Des livres qui nous bousculent

Il faut lire le roman de Maylis de Kerangal, Réparer les vivants : un plaidoyer pour les greffes, et notamment la greffe du cœur. Simon a 20 ans. Sa passion, c’est le surf. Au retour d’une « session », l’accident se produit… Et nous allons suivre chacun des acteurs de ce drame depuis le médecin anesthésiste qui reçoit Marianne, la mère de Simon, jusqu’à Claire qui sera l’heureuse bénéficiaire de cette tragédie. « Le cœur de Simon Limbres migrait dans un autre endroit du pays, ses reins son foie et ses poumons gagnaient d’autres provinces, ils filaient vers d’autres corps ». Que subsistera-il dans cet éclatement de l’unité de son fils ? Comment raccorder sa mémoire singulière à ce corps diffracté ? Cette interrogation d’une mère submergée par la douleur traduit l’atmosphère de ce récit où la douleur, la froide description des actes médicaux, le professionnalisme des différents acteurs se mêlent à la vie de tous les jours.
C’est avec autant d’émotion que vous découvrirez le dernier roman de Franck Pavloff, L’Enfant des marges. C’est une sorte d’autobiographie. Depuis la mort de son fils, Ioan s’est réfugié dans un mas des Cévennes où il passe son temps à redresser des murets, pour oublier que le bonheur a existé… Un SMS de sa belle-fille vient le cueillir au cœur de sa solitude égoïste. Son petit-fils, Valentin, est parti à Barcelone pour fuir une vie dont il ne veut plus ! Et sans réfléchir, il prend la route. Comment le retrouver au milieu de tous ces déçus qui logent dans des squats, fabriquent des cocktails Molotov, ou réalisent des spectacles de rue ?
Il questionne, et au fil des rencontres c’est son passé qu’il va devoir appréhender. Une visite inattendue de la Sagrada Familia nous laisse ébahis. Et la rencontre de l’ange d’or… sur cette place de Barcelone, l’ange qui va enfin prendre la parole : « Il faut que je te dise, c’est bon de savoir que le père de mon père est venu me chercher, c’est de la vie, merci Ioan».
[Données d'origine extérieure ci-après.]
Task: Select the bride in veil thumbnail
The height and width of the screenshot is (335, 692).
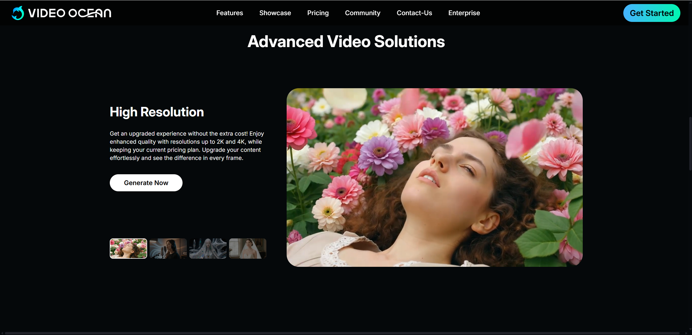Action: coord(247,248)
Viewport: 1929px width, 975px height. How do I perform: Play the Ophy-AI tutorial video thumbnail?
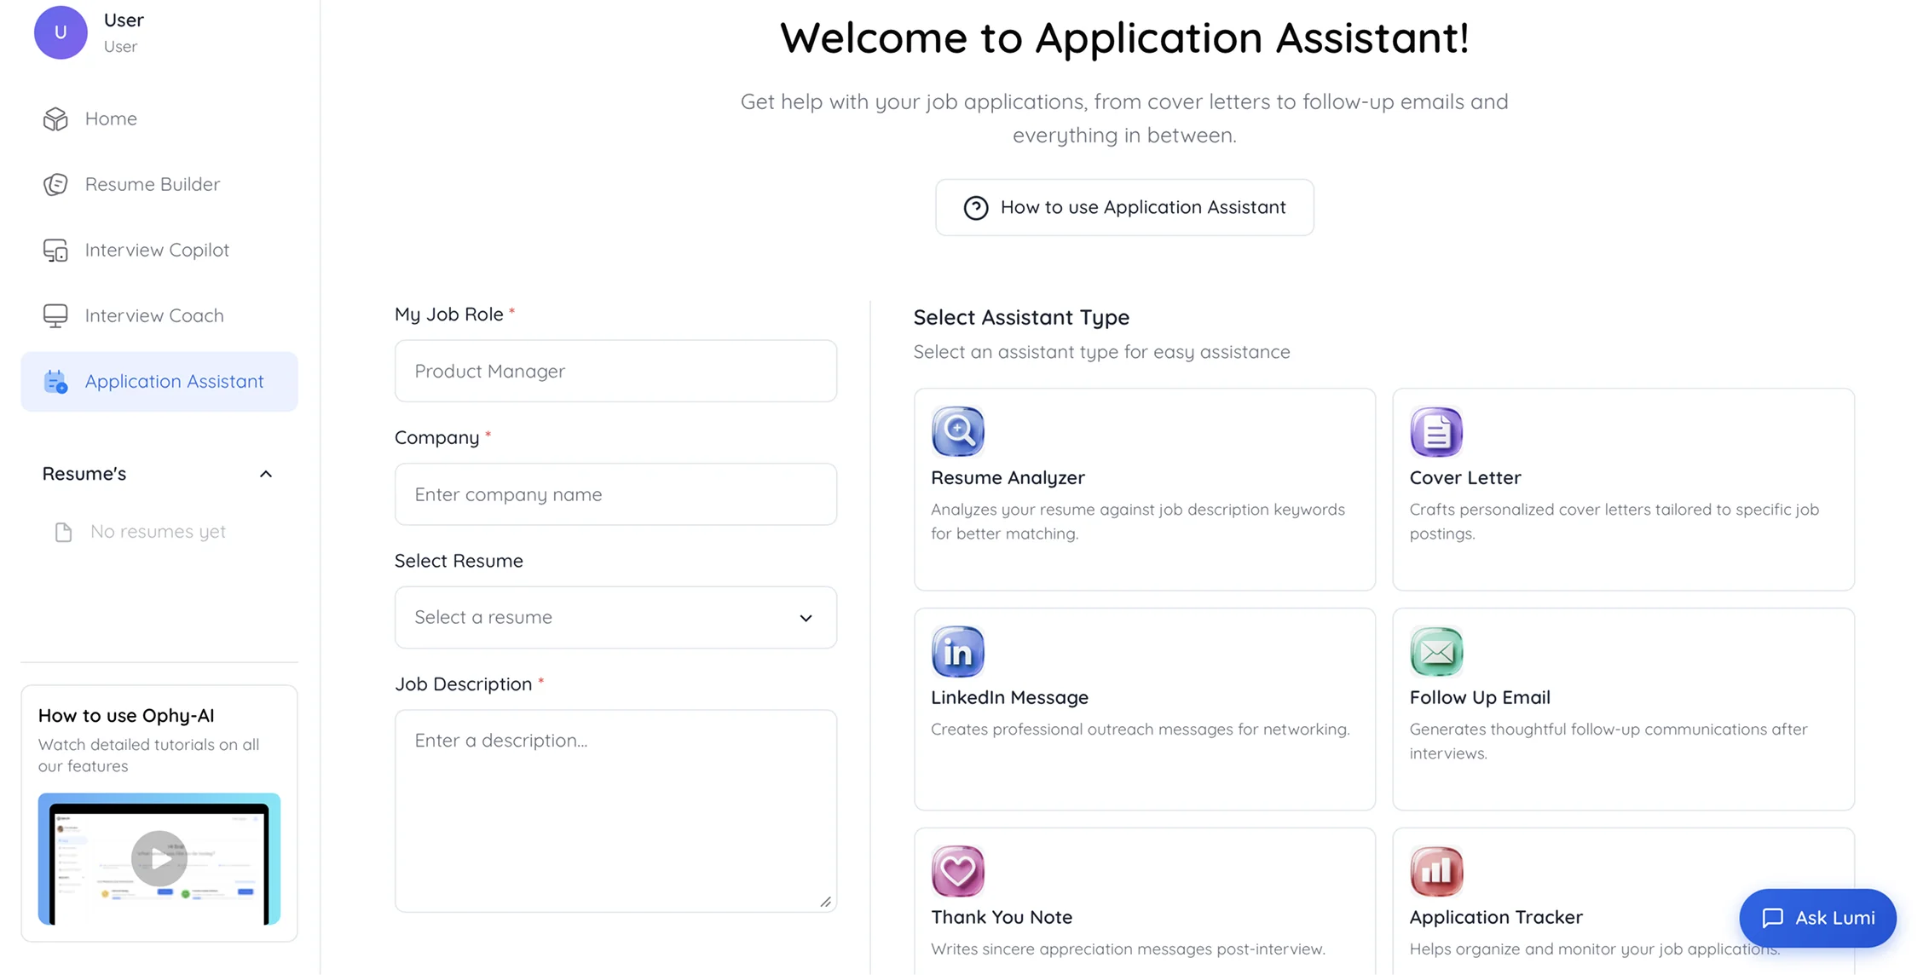point(159,858)
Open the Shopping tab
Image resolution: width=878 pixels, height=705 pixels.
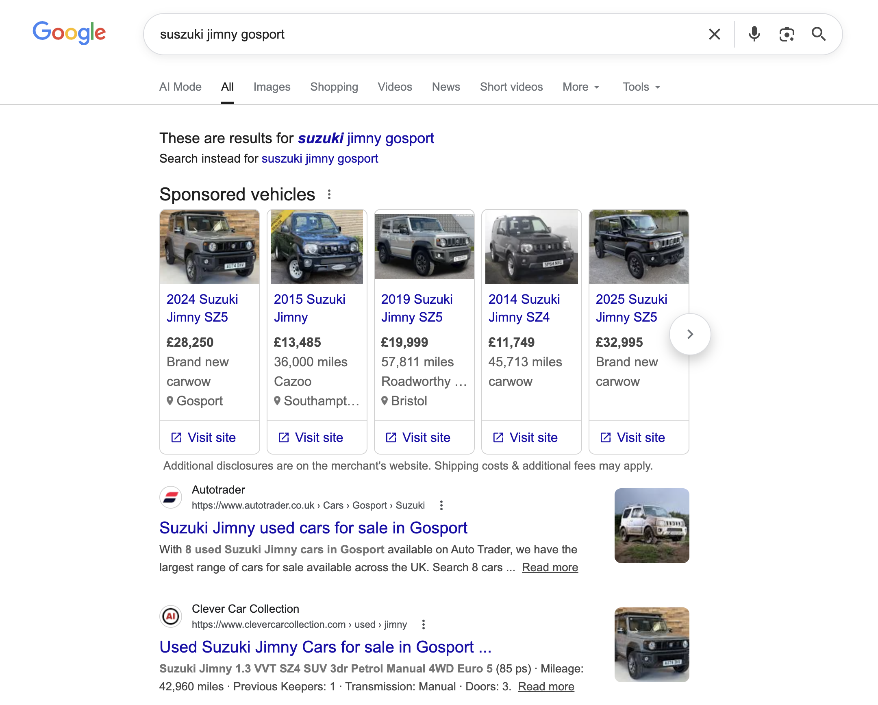coord(334,87)
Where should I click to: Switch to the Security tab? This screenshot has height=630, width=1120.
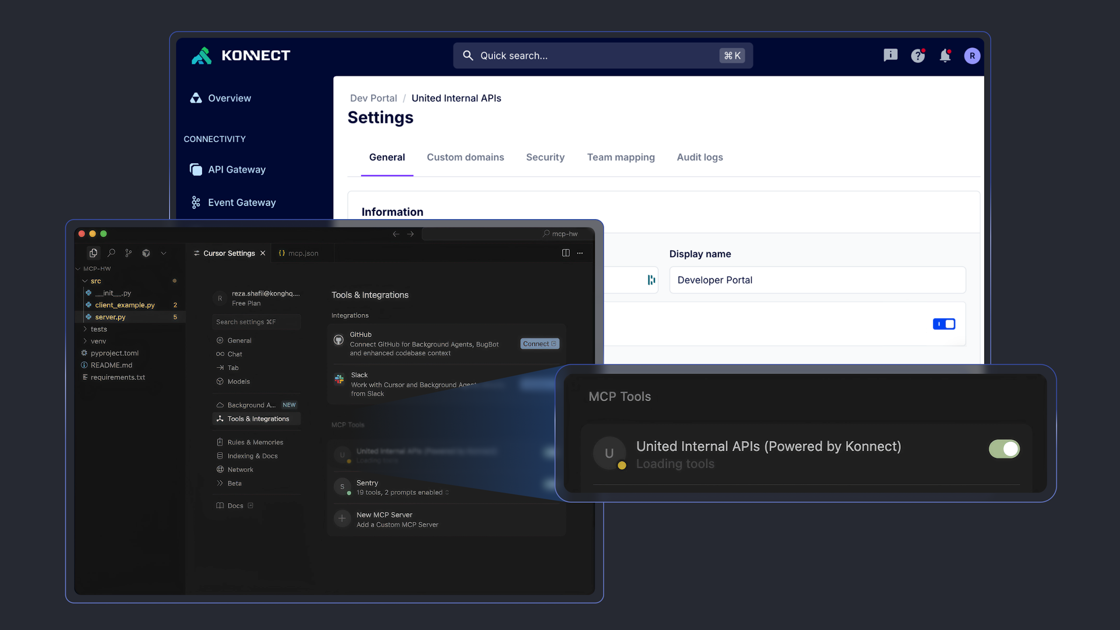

Portrait d’une peintre juive oubliée, morte en camp de concentration

Un autre roman a marqué la rentrée littéraire, il a d’ailleurs obtenu le prix Renaudot : Charlotte, de David Fœnkinos. L’émotion tient au sujet lui-même. Charlotte jeune artiste peintre, de famille juive, dont l’écrivain découvre l’œuvre bouleversante. Traquée par les nazis à Berlin, elle se réfugie près de Nice où elle composera l’œuvre de sa vie “Vie ? ou Théâtre” où elle vivra une grande passion amoureuse. C’est en 1943, à l’âge de 26 ans, qu’elle finira ses jours en camp de concentration alors qu’elle était enceinte. L’auteur utilise un procédé d’écriture qui peut troubler le lecteur; vers libres, aux phrases très courtes, dont il affirme avoir eu besoin pour lui permettre de respirer!
Et n’oubliez pas de lire ou de relire les œuvres de Patrick Modiano, qui vient de recevoir le prix Nobel de littérature. Chacun de ses romans vous entraîne à la recherche du bonheur perdu à travers les rues et les quartiers de Paris.